Семейный фольклор, отеческая забота
В 1944 году Н. М. Элиаш, занимавшаяся колыбельными песнями с конца 1920-х годов, защитила диссертацию «Русские народные колыбельные песни: Опыт классификации фольклорного жанра». Классификация колыбельных, по рассуждению Элиаш, предполагает их «стадиальное» изучение (напоминающее о языковедческих принципах Н. Я. Марра, восторжествовавших к этому времени в советской фольклористике) с акцентом на семантику доминирующих в них образов и мотивов. Если в прошлом такие доминанты предопределялись упоминанием Сна и Дремы, Кота и Гули, то теперь — советской тематикой, демонстрирующей новую «стадию» в развитии колыбельного жанра[213]. Рассуждениям Элиаш и ее коллег об особенностях советского фольклора во второй половине 1940-х годов сопутствовали заявления поэтов и композиторов о необходимости создавать массовые песни с опорой на народную традицию. К тому же призывались композиторы, писавшие музыку для детей, обязанные прежде всего помнить о ее идеологической роли — служить делу коммунистического воспитания и (по меньшей мере) давать навыки первичного музыкального образования[214]. Собственно и сама народная традиция видится отныне исходной для определения понятия песенной эстрады и эстрады вообще (так, если в первом издании Большой советской энциклопедии местом возникновения эстрады называется Франция, то во всех последующих изданиях БСЭ этого указания нет, но сообщается, что истоком эстрады была народная культура)[215]. Предполагается, что советская песня должна быть «близка народно-ладовому характеру, лирична и любима широкими массами», а песенные стихи писались так, чтобы «ритм каждой строфы <…> был одинаковым, и чем проще ритм стиха, тем многообразнее возможности композитора», поскольку «гениальность народной песни лежит в ее предельной простоте»[216]. За этими пожеланиями несложно увидеть, конечно, и колыбельные песни, демонстрирующие как раз перечисленные особенности — синтаксическую повторяемость и просодическую простоту (узкий диапазон напева, ладофункциональную однозначность мелодических фигур, речевой характер интонирования т. д.)[217] и, вместе с тем, такие черты, которые могут считаться общими для фольклорной песенной традиции[218].

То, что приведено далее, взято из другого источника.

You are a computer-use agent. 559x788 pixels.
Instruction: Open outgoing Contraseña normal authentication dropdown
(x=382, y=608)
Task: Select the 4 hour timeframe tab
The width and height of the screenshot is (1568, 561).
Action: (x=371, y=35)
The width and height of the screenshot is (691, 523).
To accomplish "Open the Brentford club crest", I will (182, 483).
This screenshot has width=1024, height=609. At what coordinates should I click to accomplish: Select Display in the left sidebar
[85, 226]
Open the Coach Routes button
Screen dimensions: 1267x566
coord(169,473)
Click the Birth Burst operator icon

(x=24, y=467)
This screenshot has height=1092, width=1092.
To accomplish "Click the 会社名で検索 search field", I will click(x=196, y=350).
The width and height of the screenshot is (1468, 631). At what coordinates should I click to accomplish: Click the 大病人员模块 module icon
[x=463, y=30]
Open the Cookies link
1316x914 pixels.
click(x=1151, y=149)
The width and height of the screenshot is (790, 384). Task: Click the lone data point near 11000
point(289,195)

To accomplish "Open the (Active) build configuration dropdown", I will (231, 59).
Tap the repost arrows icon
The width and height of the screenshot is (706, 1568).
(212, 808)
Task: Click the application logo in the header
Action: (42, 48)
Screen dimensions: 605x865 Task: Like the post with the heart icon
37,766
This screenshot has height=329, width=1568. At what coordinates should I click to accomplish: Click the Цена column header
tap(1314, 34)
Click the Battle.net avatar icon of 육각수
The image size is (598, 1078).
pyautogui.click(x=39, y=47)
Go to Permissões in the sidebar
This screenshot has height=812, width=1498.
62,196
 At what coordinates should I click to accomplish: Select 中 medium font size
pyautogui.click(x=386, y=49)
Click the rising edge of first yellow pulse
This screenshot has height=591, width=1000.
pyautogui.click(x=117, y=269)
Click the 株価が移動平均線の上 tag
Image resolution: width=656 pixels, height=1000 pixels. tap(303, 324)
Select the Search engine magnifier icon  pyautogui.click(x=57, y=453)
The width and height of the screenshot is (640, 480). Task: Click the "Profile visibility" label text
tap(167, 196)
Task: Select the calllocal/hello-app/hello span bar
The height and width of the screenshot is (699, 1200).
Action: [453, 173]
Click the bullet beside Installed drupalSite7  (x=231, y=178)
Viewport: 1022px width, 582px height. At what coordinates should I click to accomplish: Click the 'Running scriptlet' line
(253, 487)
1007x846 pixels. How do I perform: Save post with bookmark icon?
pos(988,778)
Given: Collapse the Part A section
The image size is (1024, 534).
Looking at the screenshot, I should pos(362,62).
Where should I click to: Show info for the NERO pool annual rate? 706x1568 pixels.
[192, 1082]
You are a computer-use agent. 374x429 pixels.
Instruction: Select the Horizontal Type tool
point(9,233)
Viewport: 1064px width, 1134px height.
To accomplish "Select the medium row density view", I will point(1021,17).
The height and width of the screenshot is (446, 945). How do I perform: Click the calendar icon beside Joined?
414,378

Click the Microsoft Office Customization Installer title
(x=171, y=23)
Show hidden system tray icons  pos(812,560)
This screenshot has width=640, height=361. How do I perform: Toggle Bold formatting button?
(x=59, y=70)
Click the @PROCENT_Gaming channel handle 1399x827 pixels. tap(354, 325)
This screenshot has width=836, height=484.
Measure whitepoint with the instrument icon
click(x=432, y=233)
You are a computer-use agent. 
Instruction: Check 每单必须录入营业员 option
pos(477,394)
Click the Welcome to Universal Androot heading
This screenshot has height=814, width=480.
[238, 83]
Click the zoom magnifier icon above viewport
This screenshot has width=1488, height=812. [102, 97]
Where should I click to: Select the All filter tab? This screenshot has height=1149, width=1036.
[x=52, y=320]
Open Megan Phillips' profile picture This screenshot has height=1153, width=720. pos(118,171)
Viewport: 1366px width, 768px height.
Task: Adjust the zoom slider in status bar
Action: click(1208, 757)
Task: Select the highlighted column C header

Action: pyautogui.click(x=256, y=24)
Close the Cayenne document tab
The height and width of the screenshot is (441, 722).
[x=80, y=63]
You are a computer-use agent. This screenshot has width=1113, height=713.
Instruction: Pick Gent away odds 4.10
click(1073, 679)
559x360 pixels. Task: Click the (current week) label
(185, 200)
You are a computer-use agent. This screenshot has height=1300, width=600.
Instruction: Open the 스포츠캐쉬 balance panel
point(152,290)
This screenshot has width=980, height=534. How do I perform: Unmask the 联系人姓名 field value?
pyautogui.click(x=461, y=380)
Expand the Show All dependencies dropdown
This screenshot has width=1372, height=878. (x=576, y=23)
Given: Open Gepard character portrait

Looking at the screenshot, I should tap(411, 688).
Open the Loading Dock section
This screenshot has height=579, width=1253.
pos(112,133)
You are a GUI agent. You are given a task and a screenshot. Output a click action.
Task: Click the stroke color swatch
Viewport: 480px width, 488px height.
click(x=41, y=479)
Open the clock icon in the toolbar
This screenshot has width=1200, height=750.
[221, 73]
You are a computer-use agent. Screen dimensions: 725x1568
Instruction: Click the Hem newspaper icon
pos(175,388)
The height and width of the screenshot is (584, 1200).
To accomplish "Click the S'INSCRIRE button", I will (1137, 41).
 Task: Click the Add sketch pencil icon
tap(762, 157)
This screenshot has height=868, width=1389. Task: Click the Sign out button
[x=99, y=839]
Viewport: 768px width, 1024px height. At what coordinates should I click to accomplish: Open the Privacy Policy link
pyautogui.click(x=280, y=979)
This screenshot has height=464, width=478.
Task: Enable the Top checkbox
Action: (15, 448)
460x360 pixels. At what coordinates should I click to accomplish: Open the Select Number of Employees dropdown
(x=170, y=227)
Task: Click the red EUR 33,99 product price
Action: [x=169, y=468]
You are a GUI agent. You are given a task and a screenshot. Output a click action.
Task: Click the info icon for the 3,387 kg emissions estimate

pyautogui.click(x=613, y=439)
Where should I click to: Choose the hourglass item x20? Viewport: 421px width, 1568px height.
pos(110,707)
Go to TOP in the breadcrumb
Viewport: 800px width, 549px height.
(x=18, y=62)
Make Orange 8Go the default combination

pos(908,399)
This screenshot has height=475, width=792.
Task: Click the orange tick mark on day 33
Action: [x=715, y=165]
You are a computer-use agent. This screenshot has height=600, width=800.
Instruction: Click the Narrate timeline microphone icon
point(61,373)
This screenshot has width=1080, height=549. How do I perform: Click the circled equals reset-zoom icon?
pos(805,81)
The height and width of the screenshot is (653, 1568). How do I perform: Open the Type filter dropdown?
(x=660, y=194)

В структуре социального общения фольклор выступает в функции символического регулятора социальных и культурных практик, закрепляя за определенными текстами и жанрами сравнительно устойчивую аудиторию и, главное, опознаваемые и прогнозируемые формы социальной коммуникации[219]. В широком смысле такая коммуникация служит опытом социализации субъекта, т. е. опытом «превращения индивида в члена данной культурно-исторической общности путем присвоения им культуры общества», а в узком смысле — опытом овладения социальным поведением[220]. Обстоятельства, предопределившие известный «фольклоризм» советской культуры с этой точки зрения объясняются также и коллективизирующей эффективностью самой фольклорной традиции: использование фольклора в непосредственно пропагандистских целях является хотя и внешним, но вполне закономерным следствием фольклорной прагматики.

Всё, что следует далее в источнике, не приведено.